Error in IronPort

rockbd · ‎03-28-2017

Today i active ironport url filtering. and within 6 hr i am getting the some error. One is url filtering can't update which i understand but following warning i can't understand anyone can explain me the following

he Warning message is:

Unable to connect to Cisco Web Security Service.
URL Filtering will not work correctly.
Please verify all network, proxy and firewall settings.
Connection to "v2.sds.cisco.com" failed.
The last error seen on this connection: "Request failed with code: 35 (error:07064041:memory buffer routines:BUF_MEM_grow:malloc failure)"

Is this serious issue or just a normal routine error.

Libin Varghese · ‎03-28-2017

Hi,

The error could be due to transient connectivity issues with the server.

You can confirm connectivity at the moment by using the below command:

telnet v2.sds.cisco.com 443

You can also verify the configuration used for connectivity using the command "websecurityadvancedconfig".

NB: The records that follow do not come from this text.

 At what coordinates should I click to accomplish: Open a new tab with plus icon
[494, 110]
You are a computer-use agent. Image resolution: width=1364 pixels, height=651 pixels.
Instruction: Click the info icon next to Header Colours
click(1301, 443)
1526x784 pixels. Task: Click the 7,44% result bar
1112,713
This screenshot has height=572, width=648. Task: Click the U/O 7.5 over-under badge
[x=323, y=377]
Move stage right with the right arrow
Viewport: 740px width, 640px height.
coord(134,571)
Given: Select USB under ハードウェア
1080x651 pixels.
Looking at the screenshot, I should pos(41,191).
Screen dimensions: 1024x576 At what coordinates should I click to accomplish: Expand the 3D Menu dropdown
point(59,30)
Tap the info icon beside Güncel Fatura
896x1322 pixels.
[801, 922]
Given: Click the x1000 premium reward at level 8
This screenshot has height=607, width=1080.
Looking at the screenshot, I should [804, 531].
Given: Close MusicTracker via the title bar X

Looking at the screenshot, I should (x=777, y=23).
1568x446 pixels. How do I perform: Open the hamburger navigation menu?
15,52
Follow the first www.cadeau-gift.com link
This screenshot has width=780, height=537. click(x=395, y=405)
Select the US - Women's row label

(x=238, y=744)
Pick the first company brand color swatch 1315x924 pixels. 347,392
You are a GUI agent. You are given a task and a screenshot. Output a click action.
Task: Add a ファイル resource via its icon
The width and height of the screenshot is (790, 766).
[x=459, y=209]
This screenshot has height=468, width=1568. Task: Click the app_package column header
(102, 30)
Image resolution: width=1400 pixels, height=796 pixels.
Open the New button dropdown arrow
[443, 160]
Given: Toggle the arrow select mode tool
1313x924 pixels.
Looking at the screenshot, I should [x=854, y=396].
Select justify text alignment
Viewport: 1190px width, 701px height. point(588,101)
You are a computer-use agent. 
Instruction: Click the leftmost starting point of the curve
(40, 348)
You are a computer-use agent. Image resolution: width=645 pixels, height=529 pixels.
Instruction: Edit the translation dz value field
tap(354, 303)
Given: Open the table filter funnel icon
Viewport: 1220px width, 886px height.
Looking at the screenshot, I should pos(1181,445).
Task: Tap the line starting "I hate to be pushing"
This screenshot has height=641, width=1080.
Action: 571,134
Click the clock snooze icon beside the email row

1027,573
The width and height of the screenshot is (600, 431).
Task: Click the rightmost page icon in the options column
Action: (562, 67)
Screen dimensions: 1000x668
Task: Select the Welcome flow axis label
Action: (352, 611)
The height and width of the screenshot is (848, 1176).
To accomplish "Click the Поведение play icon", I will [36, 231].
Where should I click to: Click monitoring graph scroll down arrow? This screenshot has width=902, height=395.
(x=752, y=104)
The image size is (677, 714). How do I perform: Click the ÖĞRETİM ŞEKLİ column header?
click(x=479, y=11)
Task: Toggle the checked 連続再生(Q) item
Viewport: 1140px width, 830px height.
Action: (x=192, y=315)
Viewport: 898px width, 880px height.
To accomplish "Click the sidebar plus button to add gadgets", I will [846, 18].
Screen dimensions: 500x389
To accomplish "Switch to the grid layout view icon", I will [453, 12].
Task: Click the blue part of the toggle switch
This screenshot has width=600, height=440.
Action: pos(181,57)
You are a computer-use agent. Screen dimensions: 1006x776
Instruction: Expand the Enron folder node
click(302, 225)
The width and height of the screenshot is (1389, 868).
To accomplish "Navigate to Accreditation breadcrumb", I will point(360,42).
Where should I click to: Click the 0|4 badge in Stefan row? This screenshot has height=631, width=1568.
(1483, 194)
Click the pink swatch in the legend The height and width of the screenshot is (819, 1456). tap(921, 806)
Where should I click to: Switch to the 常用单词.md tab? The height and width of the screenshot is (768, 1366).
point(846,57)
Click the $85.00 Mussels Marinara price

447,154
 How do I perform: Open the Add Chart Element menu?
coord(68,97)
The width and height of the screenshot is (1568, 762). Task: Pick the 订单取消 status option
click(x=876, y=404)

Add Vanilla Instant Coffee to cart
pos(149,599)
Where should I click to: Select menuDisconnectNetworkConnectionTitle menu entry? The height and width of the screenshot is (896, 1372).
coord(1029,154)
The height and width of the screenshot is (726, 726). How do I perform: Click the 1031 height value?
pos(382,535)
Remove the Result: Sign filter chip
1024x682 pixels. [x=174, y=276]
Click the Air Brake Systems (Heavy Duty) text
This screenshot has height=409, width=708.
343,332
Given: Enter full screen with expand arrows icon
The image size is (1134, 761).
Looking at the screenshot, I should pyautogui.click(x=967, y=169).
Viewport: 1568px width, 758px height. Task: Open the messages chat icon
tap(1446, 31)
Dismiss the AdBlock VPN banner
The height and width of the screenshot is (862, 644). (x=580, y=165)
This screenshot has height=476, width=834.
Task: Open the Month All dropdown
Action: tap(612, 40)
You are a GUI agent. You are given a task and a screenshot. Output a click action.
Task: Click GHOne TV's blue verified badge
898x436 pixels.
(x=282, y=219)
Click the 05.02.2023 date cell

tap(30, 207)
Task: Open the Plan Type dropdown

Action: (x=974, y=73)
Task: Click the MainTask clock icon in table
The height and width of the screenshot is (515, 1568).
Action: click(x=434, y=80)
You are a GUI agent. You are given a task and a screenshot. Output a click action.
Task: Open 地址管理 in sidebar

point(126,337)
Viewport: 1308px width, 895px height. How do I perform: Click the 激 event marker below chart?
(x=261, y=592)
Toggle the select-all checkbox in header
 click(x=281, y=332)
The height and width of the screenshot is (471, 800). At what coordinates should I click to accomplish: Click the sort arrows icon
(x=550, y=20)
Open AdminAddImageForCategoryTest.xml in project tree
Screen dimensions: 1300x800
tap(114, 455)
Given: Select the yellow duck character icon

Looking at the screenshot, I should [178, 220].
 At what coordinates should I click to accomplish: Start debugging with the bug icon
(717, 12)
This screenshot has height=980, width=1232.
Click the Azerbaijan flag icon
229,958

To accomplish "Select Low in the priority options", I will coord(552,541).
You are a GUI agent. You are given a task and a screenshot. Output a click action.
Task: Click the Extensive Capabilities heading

cisco.lab> websecurityadvancedconfig

Enter URL lookup timeout (includes any DNS lookup time) in seconds:
[15]>

Enter the URL cache size (no. of URLs):
[1215000]>

Do you want to disable DNS lookups? [Y]>

Enter the maximum number of URLs that should be scanned:
[100]>

Enter the Web security service hostname:
[v2.sds.cisco.com]>

Enter the threshold value for outstanding requests:
[5]>

Do you want to verify server certificate? [N]>

Enter the default time-to-live value (seconds):
[30]>

Do you want to rewrite all URLs with secure proxy URLs? [N]>

Do you want to include additional headers? [N]>

Enter the default debug log level for RPC server:
[Debug]>

Enter the default debug log level for URL cache:
[Debug]>

Enter the default debug log level for HTTP client:
[Debug]>

If everything is configured correctly and you see multiple such errors then I would recommend opening a TAC case to get it investigated further.

Thank You!

Libin Varghese

rockbd · ‎03-28-2017

Dear Libin Varghese

Thanks for the reply.

I active it to use content filtering via web. I am not good in command line so can you tell me how to check this via web.

Libin Varghese · ‎03-28-2017

Hi,

The configuration part mentioned is only available through the command line access of the appliance.

You can use putty to ssh to the IP of the appliance over port 22.

- Libin V

rockbd · ‎03-29-2017

ok .. thanks. i will try that.

Till now i will go with the error mail.

Sriram Subramanian · ‎04-18-2017

Hello,

After enabling the URL Filtering these information error alerts might occur when the service is trying to connect to the Web Service Gateway. This issue should resolve itself once the service tries to reconnect with the Web Service Gateway.

You can check under Security Services -> URL Filtering to make sure the service is connected. If the service is still not connecting after a few minutes, you might need to open a TAC to further troubleshoot the issue.